Brief: The copy should run from the line containing "The width and" through the last line of the entries below, exactly as written, with pictures omitted.

Segment Start: Record set

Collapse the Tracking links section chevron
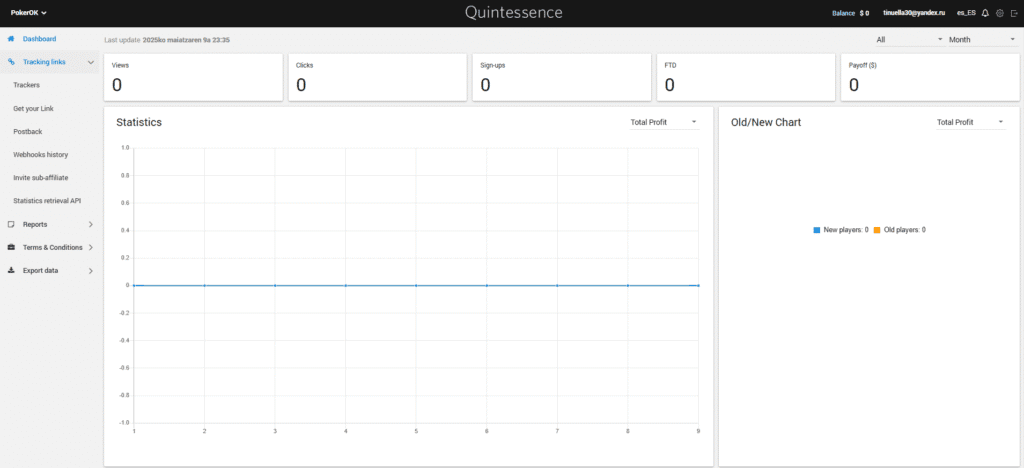 pos(91,62)
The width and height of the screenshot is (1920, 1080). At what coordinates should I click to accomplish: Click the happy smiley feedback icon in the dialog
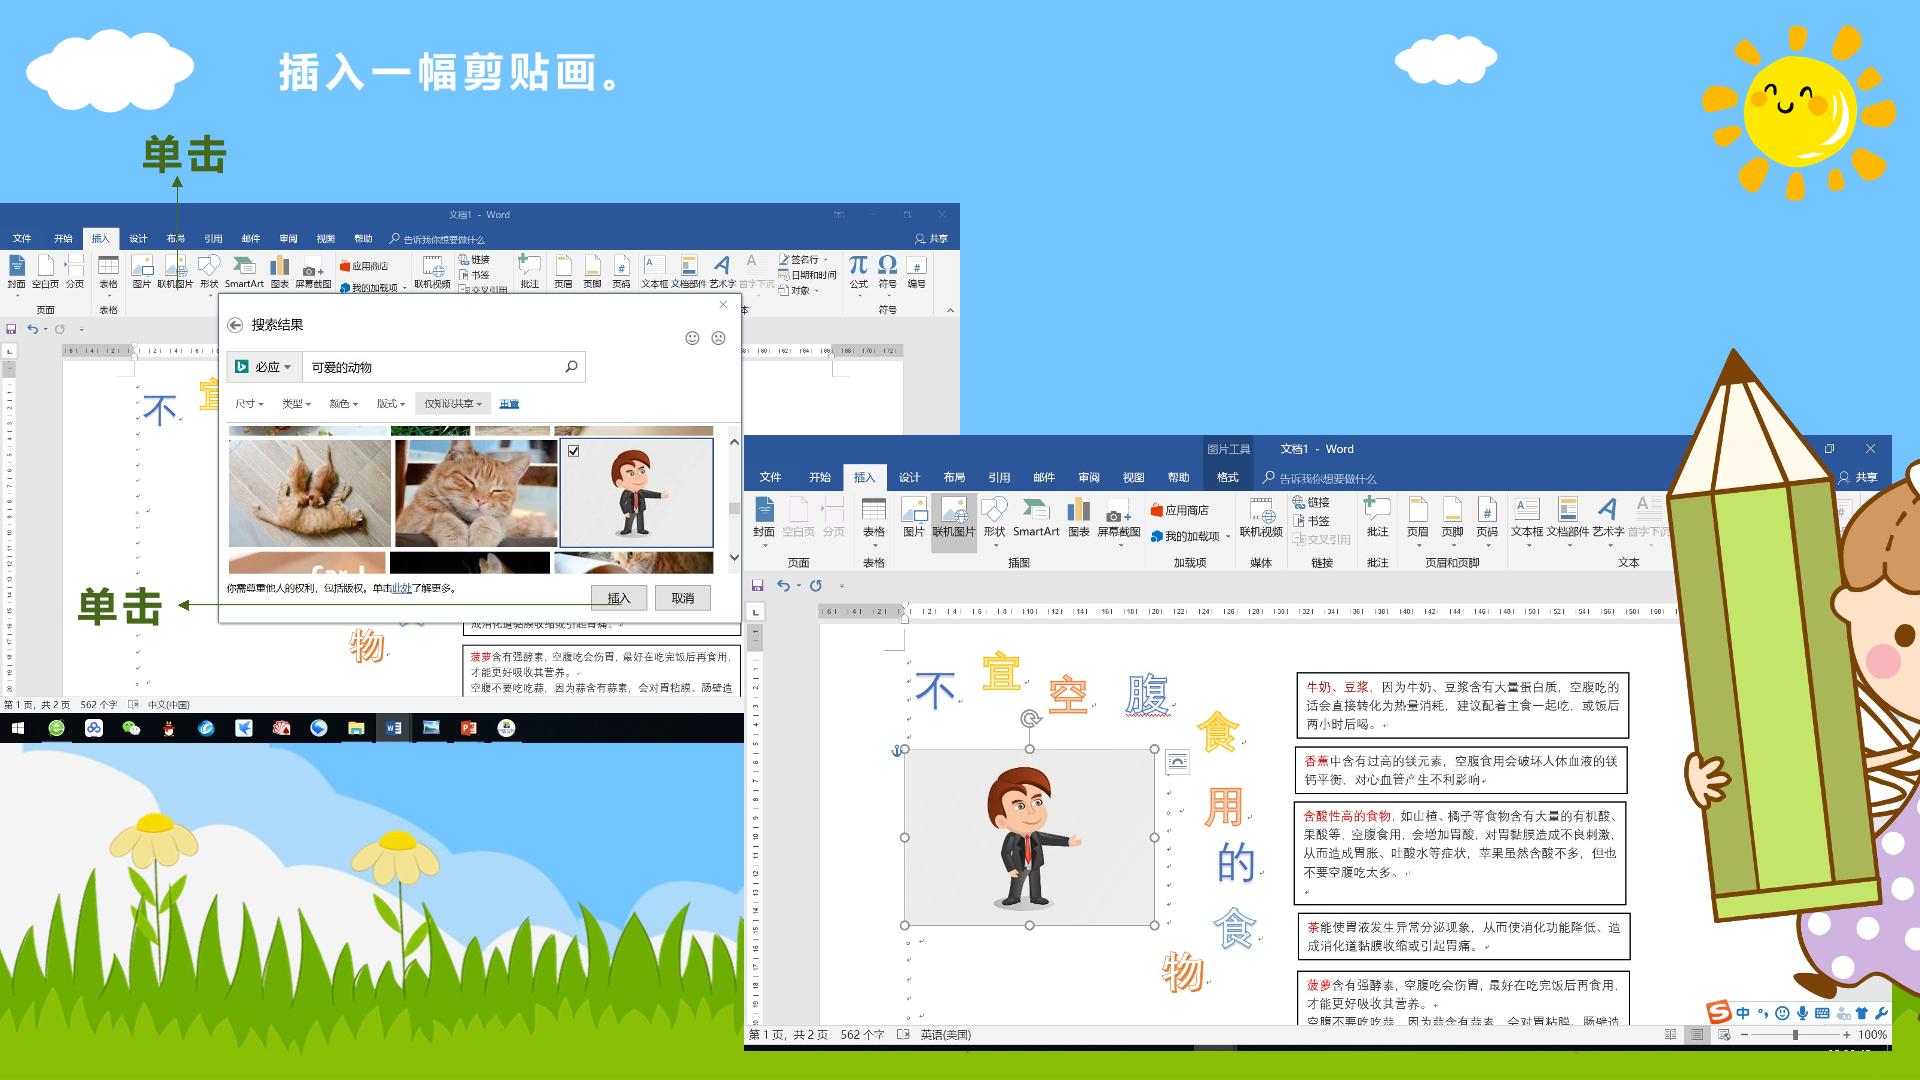point(692,338)
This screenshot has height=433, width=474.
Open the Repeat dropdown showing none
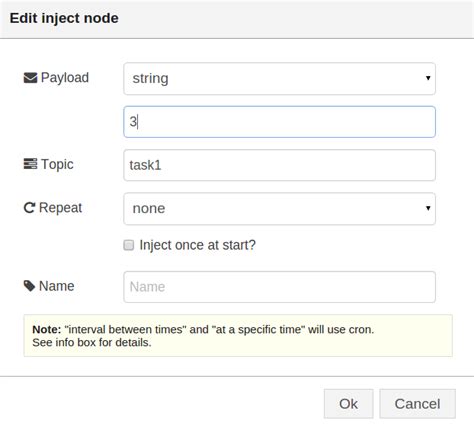point(279,209)
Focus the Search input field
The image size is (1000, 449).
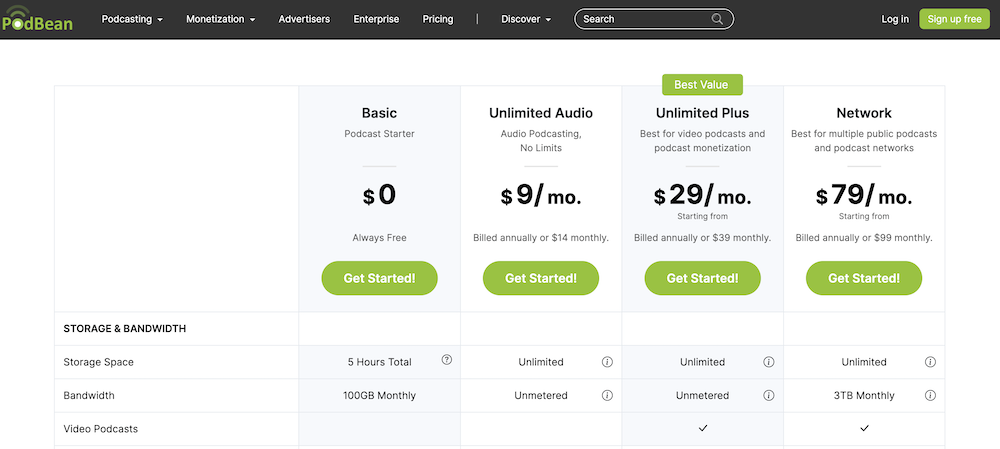point(642,19)
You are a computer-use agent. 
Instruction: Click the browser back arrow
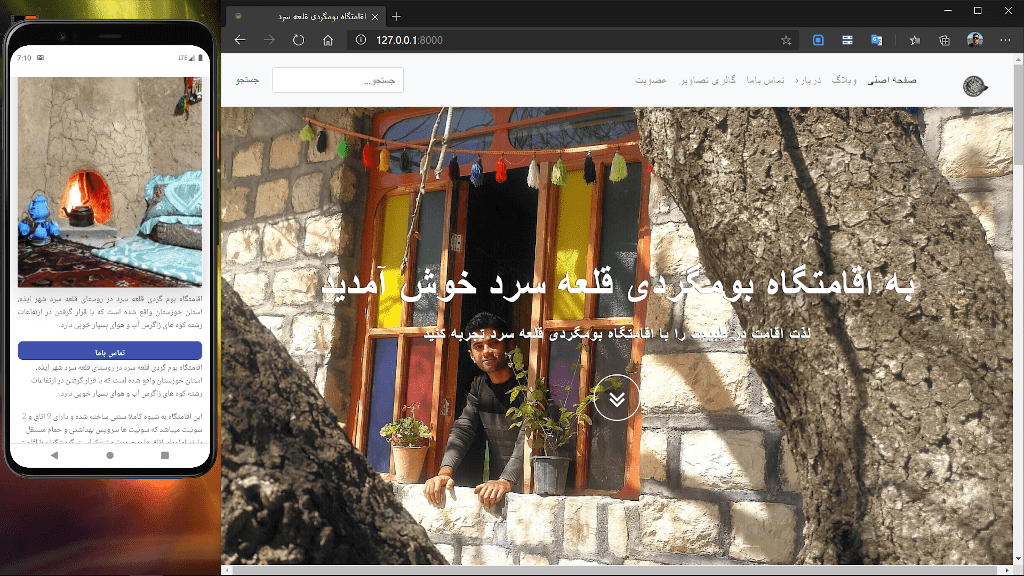coord(240,40)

Segment End: Record set

Answer area:
The width and height of the screenshot is (1920, 1080). At what coordinates should I click to accomplish: Click the happy smiley feedback icon in the dialog
point(692,338)
This screenshot has height=433, width=474.
Open the Repeat dropdown showing none
point(279,209)
Focus the Search input field
The image size is (1000, 449).
point(642,19)
You are a computer-use agent. 
Instruction: Click the browser back arrow
coord(240,40)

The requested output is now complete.